假基因之前被认为是没有功能的“垃圾DNA”，近年研究发现某些假基因可参与调控相应同源编码基因的表达，假基因调控由此成为肿瘤研究新热点。课题组预实验发现肺癌病例组存在假基因GOLGA2P10高拷贝数变异CNV-72323；癌组织中该假基因和相应编码基因GOLGA2均高表达，并与高拷贝数变异呈正相关。生物信息学分析发现该假基因和具有癌基因功能的GOLGA2存在共有的miRNA结合位点，提示该假基因高拷贝数变异将增强假基因表达，并通过与癌基因竞争miRNA结合的方式，促进癌基因GOLGA2表达进而增加人群的肺癌发病风险。本课题拟通过两中心、大样本病例-对照研究，分析上述假基因拷贝数变异与肺癌发病、预后的关联；构建携带假基因不同拷贝数的模式细胞系，通过系统的体内、体外研究方法，揭示假基因GOLGA2P10拷贝数变异影响肺癌发生发展的生物学机制，为肺癌高危人群筛查和防治提供新的科学依据。

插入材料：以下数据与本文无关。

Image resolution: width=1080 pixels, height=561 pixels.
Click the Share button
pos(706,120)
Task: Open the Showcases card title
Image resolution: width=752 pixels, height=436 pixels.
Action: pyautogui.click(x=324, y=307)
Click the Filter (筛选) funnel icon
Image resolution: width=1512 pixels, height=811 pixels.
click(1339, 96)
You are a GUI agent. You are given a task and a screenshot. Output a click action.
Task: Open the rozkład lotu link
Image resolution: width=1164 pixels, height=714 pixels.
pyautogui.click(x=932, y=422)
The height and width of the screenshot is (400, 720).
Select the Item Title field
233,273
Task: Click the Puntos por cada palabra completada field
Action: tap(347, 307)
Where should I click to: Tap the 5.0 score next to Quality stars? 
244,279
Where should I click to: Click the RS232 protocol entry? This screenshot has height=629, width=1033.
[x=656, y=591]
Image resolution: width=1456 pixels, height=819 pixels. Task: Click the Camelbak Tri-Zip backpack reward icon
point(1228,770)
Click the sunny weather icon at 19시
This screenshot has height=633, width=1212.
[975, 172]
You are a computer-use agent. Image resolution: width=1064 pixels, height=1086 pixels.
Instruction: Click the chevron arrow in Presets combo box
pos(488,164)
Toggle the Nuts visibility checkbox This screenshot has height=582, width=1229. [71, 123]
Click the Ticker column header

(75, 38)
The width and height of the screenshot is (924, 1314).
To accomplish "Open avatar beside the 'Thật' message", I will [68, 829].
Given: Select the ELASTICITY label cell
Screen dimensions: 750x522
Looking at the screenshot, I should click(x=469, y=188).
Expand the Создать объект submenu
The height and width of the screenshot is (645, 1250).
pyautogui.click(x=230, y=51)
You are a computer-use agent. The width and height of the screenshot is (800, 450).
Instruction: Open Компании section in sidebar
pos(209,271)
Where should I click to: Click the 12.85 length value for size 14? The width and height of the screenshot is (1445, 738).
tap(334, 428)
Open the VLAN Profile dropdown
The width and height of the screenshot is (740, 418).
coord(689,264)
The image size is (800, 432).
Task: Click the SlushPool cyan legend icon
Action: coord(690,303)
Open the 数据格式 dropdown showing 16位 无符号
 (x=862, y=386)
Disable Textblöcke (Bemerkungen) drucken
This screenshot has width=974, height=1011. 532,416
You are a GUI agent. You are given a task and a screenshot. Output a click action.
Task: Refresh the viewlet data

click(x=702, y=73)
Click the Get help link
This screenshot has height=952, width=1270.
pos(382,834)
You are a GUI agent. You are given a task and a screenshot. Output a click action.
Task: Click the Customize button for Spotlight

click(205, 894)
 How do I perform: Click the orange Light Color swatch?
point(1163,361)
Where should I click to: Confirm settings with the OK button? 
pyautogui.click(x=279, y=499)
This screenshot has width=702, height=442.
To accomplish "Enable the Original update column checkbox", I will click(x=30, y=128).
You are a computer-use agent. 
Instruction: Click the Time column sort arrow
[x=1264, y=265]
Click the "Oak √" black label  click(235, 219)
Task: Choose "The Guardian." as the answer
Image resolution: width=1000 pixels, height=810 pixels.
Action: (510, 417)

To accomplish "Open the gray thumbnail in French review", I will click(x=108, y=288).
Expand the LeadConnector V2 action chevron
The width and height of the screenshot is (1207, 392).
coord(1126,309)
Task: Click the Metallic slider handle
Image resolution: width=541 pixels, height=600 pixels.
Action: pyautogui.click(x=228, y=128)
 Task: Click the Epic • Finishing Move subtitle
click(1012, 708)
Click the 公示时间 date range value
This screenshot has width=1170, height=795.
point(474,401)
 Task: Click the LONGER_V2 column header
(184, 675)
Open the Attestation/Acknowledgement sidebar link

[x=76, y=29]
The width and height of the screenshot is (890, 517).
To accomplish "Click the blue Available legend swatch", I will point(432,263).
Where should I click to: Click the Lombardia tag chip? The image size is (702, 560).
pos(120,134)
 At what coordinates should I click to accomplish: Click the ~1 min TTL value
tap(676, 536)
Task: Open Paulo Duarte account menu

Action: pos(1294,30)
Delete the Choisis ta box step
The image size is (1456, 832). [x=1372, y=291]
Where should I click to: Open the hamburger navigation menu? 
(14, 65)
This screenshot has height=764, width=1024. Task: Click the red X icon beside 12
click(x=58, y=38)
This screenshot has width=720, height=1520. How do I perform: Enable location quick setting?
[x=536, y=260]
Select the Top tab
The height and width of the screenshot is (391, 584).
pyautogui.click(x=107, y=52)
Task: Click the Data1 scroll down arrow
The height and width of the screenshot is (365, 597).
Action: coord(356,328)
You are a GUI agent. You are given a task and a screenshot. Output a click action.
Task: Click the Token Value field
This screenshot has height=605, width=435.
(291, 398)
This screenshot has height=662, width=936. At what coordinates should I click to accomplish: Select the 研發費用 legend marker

Pseudogene was previously considered to be “junk DNA” without biologic function but now has become a heated issue in the field of cancer research, because recent studies have identified some of them with function on regulating activity of the corresponding coding genes. In some preliminary experiments, we have found that the frequency of high copy number of copy number variation-72323 (CNV-72323) that is located in a pseudogene GOLGA2P10 was significantly higher in lung cancer cases than controls. Meanwhile, the pseudogene GOLGA2P10 was up-regulated in lung cancer tissues compared to adjacent normal tissues. Interestingly, the expression of GOLGA2P10 exerted significant correlation with that of its corresponding coding gene GOLGA2, which is recognized to be an oncogene. The oncogene is also up expressed in cancer tissues and the copy number of CNV-72323 was significantly correlated with both GOLGA2P10 and GOLGA2. By bioinformatics analysis, we further found that the GOLGA2P10 and GOLGA2 have shared some miRNA binding sites, indicating a hypothesis that the CNV-72323 could enhance GOLGA2P10 expression and thus indirectly GOLGA2 high expression to increase the risk of lung cancer underlying a mechanism of competition against the miRNA binding. Here, this project intends to assess the association between the CNV-72323 and lung cancer risk as well as prognosis in two-center and large population case-control studies; to investigate the regulation mechanism of the CNV-72323 on regulating the expression of GOLGA2P10 as well as GOLGA2P10 on that of GOLGA2 with a series of biological experiments conducted both in vivo and in vitro, especially with several human bronchial epithetical model cell lines carrying different copy number of the CNV-72323. Through this analysis, we will finally illustrate the biological mechanism of CNV-72323 on lung cancer risk and prognosis. This project will help to clarify the mechanism of lung cancer pathology and provide scientific evidences for prevention and treatment of lung cancer.